Ask HN: Resources on social engineering - swombat

Social engineering is of obvious interest to startups. Whether it's to get that contact with the CEO of a potential partner, or to get through to the sales manager who can give you a discount on your hosting plan, or even just to get past a gatekeeper and turn that lead into a sale, being able to work your way through the social network at another company is extremely useful.<p>What are some great resources (books, blogs, movies, or others) that you've found, on or off the web, that taught you to be a better social engineer?
======
iamelgringo
Social engineering is a well established industry and art. It just generally
falls under the categories of "Sales and Marketing". See also "How to win
friends and influence people" by Dale Carnegie.

------
whatusername
So on the technical side of an SE attack there's SET (the Social Engineering
Toolkit): [http://www.social-
engineer.org/framework/Computer_Based_Soci...](http://www.social-
engineer.org/framework/Computer_Based_Social_Engineering_Tools:_Social_Engineer_Toolkit_%28SET%29)
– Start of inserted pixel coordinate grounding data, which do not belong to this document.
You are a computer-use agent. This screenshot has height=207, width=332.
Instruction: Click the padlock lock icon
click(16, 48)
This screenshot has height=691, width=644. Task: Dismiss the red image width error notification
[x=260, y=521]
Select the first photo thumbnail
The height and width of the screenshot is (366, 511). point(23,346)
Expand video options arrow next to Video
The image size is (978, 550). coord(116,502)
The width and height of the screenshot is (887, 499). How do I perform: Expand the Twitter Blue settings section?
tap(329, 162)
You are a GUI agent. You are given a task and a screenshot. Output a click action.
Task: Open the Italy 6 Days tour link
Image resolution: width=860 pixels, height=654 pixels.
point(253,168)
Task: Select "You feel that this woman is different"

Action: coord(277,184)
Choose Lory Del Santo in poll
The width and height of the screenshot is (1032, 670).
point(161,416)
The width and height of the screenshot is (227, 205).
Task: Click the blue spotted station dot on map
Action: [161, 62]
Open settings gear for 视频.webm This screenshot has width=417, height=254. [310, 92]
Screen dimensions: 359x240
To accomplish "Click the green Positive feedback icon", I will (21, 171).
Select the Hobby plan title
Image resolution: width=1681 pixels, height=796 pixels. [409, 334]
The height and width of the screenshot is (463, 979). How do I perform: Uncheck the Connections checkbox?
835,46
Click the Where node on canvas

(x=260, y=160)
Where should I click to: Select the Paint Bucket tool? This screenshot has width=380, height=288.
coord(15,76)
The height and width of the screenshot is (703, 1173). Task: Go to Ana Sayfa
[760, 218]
And then I guess the rest of the resources on <http://www.social-engineer.org>

iamelgringo's suggestion of "How to win friends and influence people" is
worthwhile if you've never read it.

------
lincolnq
The Art of Deception by Kevin Mitnick is a fun read. It's more about how to
defend against social engineering, but you can take it from the other side
too. :)

------
shorbaji
Bruce Schneier's blog could be an interesting read.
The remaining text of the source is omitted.